The Company has received to date subscriptions, including
oversubscriptions, from its existing shareholders for a total of
1,698,983 shares of its common stock (excluding 24,179 shares covered by
notices of guaranteed delivery), raising total gross proceeds of
approximately $9,405,819. The Company expects to settle the rights and
deliver the shares of common stock to subscribers on or about November
15, 2017.

Following the completion of the rights offering, the Company expects to
have a total of 4,385,614 shares of its common stock outstanding
(subject increase by the 24,179 shares covered by notices of guaranteed
delivery).

About The LGL Group, Inc.

The LGL Group, Inc., through its two principal subsidiaries MtronPTI and
PTF, designs, manufactures and markets highly-engineered electronic
components used to control the frequency or timing of signals in
electronic circuits, and designs high performance Frequency and Time
reference standards that form the basis for timing and synchronization
in various applications.

Headquartered in Orlando, Florida, the Company has additional design and
manufacturing facilities in Yankton, South Dakota, Wakefield,
Massachusetts and Noida, India, with local sales offices in Hong Kong,
Sacramento, California and Austin, Texas.

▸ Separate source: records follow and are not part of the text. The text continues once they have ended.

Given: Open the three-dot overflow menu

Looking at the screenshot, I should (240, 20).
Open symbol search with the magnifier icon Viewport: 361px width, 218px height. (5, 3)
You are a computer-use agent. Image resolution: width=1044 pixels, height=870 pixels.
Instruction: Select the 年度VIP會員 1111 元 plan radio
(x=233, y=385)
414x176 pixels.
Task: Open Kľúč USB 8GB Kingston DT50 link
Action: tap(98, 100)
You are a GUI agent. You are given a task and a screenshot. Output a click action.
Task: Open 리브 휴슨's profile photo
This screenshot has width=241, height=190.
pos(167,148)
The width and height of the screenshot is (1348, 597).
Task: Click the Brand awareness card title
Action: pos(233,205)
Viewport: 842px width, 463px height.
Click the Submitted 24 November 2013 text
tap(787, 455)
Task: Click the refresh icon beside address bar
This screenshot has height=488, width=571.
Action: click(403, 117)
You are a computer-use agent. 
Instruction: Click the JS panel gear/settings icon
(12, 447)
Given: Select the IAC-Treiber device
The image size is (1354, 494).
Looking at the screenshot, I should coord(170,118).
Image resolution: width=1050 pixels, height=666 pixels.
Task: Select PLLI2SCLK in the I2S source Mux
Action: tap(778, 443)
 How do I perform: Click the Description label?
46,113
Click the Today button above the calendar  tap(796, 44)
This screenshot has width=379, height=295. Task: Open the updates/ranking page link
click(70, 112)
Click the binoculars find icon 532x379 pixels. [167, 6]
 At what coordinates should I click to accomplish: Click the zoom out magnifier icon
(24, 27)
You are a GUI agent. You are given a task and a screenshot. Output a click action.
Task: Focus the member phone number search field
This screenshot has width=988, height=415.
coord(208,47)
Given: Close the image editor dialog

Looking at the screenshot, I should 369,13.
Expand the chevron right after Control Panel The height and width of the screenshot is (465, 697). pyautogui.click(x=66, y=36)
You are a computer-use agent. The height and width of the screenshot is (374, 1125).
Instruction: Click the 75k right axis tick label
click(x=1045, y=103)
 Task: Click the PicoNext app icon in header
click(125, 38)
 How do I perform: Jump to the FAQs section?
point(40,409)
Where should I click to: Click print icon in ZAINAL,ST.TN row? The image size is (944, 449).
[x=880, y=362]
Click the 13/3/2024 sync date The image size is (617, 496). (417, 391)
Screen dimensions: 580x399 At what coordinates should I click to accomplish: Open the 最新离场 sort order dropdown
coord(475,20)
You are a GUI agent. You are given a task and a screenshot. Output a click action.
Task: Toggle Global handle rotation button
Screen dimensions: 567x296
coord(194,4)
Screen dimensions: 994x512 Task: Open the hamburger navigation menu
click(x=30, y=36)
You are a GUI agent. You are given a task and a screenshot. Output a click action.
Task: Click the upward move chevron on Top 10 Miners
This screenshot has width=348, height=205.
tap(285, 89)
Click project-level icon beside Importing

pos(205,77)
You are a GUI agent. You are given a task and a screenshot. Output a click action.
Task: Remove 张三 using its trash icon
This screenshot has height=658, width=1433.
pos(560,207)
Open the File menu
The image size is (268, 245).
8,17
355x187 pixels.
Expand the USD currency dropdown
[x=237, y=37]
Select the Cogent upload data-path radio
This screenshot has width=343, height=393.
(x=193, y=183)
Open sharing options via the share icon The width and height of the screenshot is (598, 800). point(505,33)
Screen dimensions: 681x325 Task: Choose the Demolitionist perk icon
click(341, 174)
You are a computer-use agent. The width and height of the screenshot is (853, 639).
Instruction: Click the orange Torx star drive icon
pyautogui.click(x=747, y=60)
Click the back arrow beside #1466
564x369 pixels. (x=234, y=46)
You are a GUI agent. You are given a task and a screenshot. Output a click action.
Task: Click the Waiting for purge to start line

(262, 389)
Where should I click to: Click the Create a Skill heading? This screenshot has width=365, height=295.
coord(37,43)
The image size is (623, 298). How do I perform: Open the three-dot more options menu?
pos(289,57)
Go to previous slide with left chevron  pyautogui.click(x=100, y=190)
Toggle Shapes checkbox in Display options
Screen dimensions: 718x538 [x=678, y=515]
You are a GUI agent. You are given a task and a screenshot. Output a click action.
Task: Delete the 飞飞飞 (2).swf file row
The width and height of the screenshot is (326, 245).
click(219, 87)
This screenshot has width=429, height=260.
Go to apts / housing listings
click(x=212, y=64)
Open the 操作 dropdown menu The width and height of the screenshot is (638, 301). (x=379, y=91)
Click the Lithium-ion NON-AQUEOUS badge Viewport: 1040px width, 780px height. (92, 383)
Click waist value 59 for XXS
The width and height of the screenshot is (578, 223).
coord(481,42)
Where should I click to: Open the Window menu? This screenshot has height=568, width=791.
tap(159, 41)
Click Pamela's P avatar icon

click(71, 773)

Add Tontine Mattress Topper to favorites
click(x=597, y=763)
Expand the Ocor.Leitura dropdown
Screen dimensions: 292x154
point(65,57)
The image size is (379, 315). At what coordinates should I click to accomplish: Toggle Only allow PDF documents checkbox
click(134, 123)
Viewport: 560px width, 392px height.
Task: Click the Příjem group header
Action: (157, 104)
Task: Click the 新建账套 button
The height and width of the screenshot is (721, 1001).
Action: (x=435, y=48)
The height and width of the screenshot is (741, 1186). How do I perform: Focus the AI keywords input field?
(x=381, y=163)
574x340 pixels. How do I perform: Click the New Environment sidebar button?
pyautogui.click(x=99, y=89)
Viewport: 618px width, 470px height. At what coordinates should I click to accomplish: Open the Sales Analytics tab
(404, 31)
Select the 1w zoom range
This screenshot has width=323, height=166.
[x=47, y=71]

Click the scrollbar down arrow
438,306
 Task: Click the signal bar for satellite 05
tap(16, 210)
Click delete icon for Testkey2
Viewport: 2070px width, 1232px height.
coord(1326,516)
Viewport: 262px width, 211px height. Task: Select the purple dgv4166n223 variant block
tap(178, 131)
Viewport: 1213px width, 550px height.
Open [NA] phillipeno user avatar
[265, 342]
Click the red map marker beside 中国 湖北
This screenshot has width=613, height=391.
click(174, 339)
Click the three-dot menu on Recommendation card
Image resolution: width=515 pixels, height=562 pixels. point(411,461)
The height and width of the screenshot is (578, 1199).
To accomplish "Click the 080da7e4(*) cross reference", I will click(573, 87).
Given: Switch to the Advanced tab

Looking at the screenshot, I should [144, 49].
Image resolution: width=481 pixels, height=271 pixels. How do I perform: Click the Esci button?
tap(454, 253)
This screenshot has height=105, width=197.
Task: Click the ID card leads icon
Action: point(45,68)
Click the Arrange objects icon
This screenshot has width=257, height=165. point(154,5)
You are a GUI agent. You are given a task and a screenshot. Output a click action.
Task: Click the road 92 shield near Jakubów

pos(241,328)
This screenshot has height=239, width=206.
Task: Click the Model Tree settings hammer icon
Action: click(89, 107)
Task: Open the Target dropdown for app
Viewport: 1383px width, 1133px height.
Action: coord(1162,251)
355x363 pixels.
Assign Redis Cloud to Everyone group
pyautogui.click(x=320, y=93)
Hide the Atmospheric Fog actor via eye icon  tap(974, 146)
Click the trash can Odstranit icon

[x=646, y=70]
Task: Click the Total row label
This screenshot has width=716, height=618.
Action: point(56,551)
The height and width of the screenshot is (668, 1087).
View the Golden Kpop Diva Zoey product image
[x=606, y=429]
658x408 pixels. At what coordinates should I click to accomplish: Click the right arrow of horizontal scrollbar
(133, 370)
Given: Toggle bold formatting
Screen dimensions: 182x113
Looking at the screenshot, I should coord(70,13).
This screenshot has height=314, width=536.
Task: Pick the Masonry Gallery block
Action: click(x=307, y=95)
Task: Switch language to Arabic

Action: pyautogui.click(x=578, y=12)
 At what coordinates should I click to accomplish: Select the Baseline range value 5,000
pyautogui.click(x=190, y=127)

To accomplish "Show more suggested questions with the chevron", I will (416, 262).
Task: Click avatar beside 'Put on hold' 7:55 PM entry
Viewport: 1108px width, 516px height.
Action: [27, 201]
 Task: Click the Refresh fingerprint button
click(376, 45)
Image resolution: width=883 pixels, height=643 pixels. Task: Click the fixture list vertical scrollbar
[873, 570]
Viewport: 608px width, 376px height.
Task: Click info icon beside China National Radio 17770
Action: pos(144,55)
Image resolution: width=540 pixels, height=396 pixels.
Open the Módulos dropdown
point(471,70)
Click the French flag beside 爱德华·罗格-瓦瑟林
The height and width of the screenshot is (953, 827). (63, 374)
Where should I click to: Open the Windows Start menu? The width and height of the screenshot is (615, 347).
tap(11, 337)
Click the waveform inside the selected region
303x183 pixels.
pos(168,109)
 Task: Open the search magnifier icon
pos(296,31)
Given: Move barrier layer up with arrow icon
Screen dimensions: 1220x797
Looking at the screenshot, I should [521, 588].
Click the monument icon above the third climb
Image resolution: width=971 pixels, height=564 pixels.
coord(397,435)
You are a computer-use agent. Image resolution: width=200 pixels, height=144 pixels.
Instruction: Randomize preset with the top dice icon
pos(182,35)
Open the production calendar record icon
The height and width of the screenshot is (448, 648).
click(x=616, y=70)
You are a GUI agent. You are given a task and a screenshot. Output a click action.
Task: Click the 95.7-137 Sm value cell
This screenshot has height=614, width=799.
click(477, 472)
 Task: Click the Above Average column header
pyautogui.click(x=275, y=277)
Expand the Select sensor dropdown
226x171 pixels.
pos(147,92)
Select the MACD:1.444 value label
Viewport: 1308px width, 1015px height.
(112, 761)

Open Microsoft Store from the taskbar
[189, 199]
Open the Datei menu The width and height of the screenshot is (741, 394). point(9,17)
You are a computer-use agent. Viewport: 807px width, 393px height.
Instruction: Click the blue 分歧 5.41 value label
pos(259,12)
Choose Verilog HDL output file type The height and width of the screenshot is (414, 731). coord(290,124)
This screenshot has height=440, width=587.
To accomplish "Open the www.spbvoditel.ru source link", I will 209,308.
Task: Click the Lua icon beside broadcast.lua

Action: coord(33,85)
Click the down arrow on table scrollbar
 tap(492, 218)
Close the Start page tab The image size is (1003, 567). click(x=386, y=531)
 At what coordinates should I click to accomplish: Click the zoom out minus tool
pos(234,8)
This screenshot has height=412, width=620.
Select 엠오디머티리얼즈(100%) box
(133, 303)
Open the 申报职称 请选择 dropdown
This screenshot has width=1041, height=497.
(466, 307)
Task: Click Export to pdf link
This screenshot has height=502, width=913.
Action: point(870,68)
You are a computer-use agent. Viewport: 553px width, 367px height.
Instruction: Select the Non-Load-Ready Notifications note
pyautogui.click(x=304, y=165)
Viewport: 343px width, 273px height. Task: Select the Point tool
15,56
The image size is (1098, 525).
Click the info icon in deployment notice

For more information on the Company and its products and services,
contact Michael Ferrantino Sr. at The LGL Group, Inc., 2525 Shader Rd.,
Orlando, Florida 32804, (407) 298-2000, or visit www.lglgroup.com
and www.mtronpti.com.

Caution Concerning Forward Looking Statements

This press release may contain forward-looking statements made in
reliance upon the safe harbor provisions of Section 27A of the
Securities Act of 1933, as amended, and Section 21 E of the Securities
Exchange Act of 1934, as amended. Forward-looking statements include all
statements that do not relate solely to historical or current facts, and
can be identified by the use of words such as "may," "will," "expect,"
"project," "estimate," "anticipate," "plan," "believe," "potential,"
"should," "continue" or the negative versions of those words or other
comparable words. These forward-looking statements are not guarantees of
future actions or performance. These forward-looking statements are
based on information currently available to us and our current plans or
expectations, and are subject to a number of uncertainties and risks
that could significantly affect current plans, anticipated actions and
our future financial condition and results, including, without
limitation, the Company's ability to successfully complete the rights
offering, the investment group's continued interest in pursuing the
acquisition of the Company's MtronPTF assets, the special committee will
authorize negotiations with the investment group and if negotiations
commence, the parties' successful negotiation and execution of a
definitive agreement governing such acquisition transaction and the
consummation thereof, and assuming the successful consummation of the
transaction, the Company's success in pursuing strategic alternatives
available to it. Certain of these risks and uncertainties are described
in greater detail in our filings with the Securities and Exchange
Commission. We are under no obligation to (and expressly disclaim any
such obligation to) update or alter our forward-looking statements,
whether as a result of new information, future events or otherwise.